### [BERICHT]
#####
Der Hubschrauber konnte die Jugendliche noch rechtzeitig ausfliegen, bevor dichter Nebel einsetzte.
Die Besatzung des Traunsteiner Rettungshubschraubers „Christoph 14“ hat am Dienstagnachmittag ein 17-jähriges Mädchen aus der Saugasse gerettet, das sich beim Abstieg vom Kärlinger Haus zum Königssee am Fuß verletzt hatte.
Die Jugendliche war mit einer 22-köpfigen Schulklasse aus Niedersachsen unterwegs, wobei der Lehrer nach dem Unfall per Handy einen Notruf absetzte. „Christoph 14“ konnte den Unfallort in der Mitte der Saugasse in rund 1.400 Metern Höhe rasch finden; da das Gelände zum Anlanden zu steil war, brachte der Pilot den Notarzt von der Saletalm aus am sieben Meter kurzen Rettungstau zu der Verletzten, die im Rettungssitz gesichert und ausgeflogen wurde. „Christoph 14“ flog die Jugendliche dann zur Kreisklinik Bad Reichenhall.
#####
### [ARBEITSAUFTRÄGE]
A. In welches Krankenhaus brachte „Christoph 14“ die Jugendliche laut Bericht?
B. Nenne bitte alle Ortsnamen, die im Bericht vorkommen, ohne abgeleitete Adjektive wie „Traunsteiner“.
C. Führe den Bericht über die Rettung aus der Saugasse um einige Sätze weiter.
Die Einträge haben mit dem Bericht nichts zu tun.
#####
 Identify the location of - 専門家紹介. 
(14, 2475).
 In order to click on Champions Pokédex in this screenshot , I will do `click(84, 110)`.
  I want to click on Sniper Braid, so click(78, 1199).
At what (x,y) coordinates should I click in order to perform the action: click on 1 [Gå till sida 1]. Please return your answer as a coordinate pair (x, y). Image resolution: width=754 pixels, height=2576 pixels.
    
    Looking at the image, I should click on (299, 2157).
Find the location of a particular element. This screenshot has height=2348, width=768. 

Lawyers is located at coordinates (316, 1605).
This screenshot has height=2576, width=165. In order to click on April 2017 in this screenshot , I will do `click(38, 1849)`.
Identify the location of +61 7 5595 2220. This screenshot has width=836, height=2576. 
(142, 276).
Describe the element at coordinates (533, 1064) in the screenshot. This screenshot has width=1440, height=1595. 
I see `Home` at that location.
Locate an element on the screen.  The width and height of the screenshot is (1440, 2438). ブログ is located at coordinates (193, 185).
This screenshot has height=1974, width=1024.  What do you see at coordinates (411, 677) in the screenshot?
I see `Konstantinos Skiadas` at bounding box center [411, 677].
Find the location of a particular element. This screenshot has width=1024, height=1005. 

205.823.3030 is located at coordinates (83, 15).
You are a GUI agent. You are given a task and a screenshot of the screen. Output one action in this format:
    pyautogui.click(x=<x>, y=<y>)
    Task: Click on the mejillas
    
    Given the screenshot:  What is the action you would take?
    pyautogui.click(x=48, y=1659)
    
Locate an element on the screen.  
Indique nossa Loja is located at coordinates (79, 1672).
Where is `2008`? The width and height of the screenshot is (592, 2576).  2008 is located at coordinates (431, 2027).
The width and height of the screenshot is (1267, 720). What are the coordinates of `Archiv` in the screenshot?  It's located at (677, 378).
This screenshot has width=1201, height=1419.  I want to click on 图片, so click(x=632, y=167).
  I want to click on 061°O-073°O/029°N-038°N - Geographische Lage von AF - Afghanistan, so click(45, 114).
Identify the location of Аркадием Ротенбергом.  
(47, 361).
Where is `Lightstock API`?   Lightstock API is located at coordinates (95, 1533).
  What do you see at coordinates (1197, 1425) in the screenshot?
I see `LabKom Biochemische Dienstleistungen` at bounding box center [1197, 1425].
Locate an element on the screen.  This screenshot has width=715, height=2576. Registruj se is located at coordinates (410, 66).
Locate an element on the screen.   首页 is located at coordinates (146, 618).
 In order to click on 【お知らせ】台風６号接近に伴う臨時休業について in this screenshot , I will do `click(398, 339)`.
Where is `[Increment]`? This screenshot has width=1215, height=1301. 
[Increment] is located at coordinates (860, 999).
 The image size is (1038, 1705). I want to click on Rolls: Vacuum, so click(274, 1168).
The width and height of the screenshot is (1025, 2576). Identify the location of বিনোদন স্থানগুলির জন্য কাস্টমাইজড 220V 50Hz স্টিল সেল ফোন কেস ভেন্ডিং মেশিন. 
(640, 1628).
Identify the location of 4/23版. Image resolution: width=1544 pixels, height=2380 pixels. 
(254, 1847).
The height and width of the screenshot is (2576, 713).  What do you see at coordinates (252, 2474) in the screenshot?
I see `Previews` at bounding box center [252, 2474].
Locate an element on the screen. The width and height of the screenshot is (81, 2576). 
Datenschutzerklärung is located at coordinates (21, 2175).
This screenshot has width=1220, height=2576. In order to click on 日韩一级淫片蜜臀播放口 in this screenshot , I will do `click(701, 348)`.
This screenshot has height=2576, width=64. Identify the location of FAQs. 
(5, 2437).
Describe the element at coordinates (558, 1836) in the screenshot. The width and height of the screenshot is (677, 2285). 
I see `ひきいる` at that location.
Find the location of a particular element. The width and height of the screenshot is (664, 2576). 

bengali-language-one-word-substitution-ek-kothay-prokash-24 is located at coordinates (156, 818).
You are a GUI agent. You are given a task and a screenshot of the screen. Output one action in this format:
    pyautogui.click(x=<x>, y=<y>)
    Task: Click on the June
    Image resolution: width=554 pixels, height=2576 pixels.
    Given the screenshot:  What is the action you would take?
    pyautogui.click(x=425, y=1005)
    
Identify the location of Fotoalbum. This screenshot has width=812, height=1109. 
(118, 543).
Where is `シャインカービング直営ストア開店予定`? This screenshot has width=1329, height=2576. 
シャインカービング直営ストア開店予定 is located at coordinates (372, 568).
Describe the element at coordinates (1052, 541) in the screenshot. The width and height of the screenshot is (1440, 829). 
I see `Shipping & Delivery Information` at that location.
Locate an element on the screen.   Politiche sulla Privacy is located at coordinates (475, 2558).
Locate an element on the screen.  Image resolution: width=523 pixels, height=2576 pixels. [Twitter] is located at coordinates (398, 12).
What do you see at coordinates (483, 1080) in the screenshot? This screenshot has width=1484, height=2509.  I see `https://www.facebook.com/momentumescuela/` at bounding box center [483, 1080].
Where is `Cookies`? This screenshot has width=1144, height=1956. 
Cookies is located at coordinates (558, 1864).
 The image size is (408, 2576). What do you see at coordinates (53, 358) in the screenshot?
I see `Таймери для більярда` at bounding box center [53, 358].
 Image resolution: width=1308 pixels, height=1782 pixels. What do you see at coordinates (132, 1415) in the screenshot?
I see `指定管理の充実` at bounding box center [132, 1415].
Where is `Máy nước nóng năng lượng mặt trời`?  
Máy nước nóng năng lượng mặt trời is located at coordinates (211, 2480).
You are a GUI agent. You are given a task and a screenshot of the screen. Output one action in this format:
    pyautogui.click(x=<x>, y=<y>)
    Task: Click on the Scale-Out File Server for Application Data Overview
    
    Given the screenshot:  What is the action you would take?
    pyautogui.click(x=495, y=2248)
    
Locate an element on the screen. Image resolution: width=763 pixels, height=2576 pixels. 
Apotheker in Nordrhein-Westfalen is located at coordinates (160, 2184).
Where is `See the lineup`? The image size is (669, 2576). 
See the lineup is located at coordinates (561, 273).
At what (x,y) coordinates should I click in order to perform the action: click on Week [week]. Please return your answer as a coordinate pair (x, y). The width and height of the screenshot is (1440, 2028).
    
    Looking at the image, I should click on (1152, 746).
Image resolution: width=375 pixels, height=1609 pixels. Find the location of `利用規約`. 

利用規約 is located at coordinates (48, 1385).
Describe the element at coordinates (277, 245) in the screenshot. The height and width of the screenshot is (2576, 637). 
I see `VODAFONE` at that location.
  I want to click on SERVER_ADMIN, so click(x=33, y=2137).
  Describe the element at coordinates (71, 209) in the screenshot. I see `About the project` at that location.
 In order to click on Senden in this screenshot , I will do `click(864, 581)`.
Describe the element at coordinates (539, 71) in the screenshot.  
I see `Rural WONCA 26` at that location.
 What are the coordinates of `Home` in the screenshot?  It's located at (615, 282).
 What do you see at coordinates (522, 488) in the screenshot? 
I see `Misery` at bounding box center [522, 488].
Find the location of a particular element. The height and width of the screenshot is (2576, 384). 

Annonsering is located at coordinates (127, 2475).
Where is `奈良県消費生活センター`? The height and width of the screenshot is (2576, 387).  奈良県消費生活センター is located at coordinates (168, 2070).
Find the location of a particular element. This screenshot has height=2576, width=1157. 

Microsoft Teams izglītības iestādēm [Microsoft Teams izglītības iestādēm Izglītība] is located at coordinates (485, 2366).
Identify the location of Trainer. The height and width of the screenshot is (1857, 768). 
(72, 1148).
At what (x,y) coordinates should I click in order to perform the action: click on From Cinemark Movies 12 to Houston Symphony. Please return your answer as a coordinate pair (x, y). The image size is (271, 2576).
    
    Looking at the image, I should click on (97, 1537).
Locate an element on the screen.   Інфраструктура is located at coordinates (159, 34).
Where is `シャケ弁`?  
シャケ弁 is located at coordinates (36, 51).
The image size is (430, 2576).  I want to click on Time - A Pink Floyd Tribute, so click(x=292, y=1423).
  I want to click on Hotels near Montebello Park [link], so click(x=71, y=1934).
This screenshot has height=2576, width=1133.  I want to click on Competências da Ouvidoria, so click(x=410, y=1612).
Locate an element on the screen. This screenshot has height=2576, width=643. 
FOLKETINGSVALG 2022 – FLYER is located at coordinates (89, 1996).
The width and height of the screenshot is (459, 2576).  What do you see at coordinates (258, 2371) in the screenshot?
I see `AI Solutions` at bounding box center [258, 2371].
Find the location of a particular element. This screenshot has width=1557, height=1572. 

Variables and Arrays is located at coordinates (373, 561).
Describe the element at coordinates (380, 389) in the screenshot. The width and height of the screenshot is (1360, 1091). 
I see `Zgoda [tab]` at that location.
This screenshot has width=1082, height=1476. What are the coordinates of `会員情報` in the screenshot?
#####
### [LÖSUNGEN]
A. In die Kreisklinik Bad Reichenhall.

B. Saugasse, Kärlinger Haus, Königssee, Niedersachsen, Saletalm, Bad Reichenhall

C.
Die Schulklasse stieg weiter ab und wurde von einem bestellten Boot zur Seelände gebracht, da die reguläre Schifffahrt bereits beendet war. Kurz nach dem Tau-Einsatz fiel dichter Nebel in der Saugasse ein, so dass eine Hubschrauber-Rettung nicht mehr möglich gewesen wäre.